* _DOCUMENT PASSAGE_
◆ ◆ ◆

Meet Eva, the hero dog who risked her life saving her owner from a mountain lion

Wilson had been walking down a path with Eva when a mountain lion suddenly appeared.

Photo by Didssph on Unsplash

A sweet face and fierce loyalty: Belgian Malinois defends owner.

The Belgian Malinois is a special breed of dog. It's highly intelligent, extremely athletic and needs a ton of interaction. While these attributes make the Belgian Malinois the perfect dog for police and military work, they can be a bit of a handful as a typical pet.

As Belgian Malinois owner Erin Wilson jokingly told NPR, they’re basically "a German shepherd on steroids or crack or cocaine.”

It was her Malinois Eva’s natural drive, however, that ended up saving Wilson’s life.

According to a news release from the California Department of Fish and Wildlife, Wilson had been walking down a path with Eva slightly ahead of her when a mountain lion suddenly appeared and swiped Wilson across the left shoulder. She quickly yelled Eva’s name and the dog’s instincts kicked in immediately. Eva rushed in to defend her owner.

It wasn’t long, though, before the mountain lion won the upper hand, much to Wilson’s horror.

She told TODAY, “They fought for a couple seconds, and then I heard her start crying. That’s when the cat latched on to her skull.”

◆ ◆ ◆

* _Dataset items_
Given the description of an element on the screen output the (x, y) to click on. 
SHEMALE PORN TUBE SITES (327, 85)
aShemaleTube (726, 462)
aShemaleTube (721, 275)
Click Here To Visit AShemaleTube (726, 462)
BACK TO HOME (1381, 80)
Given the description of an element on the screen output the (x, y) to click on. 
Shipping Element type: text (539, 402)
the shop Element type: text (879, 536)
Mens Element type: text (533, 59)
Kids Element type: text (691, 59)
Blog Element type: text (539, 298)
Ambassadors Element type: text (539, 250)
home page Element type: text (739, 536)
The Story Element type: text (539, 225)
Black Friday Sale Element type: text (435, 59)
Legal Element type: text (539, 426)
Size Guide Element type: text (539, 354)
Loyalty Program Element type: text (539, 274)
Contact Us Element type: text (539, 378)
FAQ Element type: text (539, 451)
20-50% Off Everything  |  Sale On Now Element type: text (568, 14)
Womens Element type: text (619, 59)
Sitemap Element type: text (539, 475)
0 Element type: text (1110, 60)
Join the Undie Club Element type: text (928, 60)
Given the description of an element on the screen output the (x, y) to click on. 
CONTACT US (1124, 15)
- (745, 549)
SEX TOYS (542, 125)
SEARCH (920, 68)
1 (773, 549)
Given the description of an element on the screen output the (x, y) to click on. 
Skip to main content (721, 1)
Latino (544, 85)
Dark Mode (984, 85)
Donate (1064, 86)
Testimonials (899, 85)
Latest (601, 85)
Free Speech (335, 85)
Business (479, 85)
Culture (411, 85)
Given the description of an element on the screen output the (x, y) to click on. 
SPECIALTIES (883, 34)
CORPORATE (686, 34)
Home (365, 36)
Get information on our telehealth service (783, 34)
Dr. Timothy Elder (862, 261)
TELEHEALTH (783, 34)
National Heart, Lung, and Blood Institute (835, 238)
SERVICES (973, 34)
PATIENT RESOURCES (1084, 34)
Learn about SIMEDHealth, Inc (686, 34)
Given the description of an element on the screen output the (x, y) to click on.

◆ ◆ ◆

* _YOUR TASKS_
(a) Decide whether each statement agrees with the article about Eva the dog, answering yes or no and quoting the words from the article that settle it: (i) Eva was walking a little ahead of Wilson when the mountain lion appeared. (ii) The mountain lion swiped Wilson across the right shoulder. (iii) Wilson told NPR that the breed is basically a German shepherd on steroids.
(b) Write out the stretch of the dataset items from their start through the line containing "BACK TO HOME (1381, 80)", keeping every character unchanged.
The dataset items have no connection to the text about the dog.

* _SOLUTIONS BELOW_
(a)
(i) Yes: "Wilson had been walking down a path with Eva slightly ahead of her"
(ii) No: "swiped Wilson across the left shoulder"
(iii) Yes: "As Belgian Malinois owner Erin Wilson jokingly told NPR, they’re basically "a German shepherd on steroids or crack or cocaine.”"

(b)
Given the description of an element on the screen output the (x, y) to click on. 
SHEMALE PORN TUBE SITES (327, 85)
aShemaleTube (726, 462)
aShemaleTube (721, 275)
Click Here To Visit AShemaleTube (726, 462)
BACK TO HOME (1381, 80)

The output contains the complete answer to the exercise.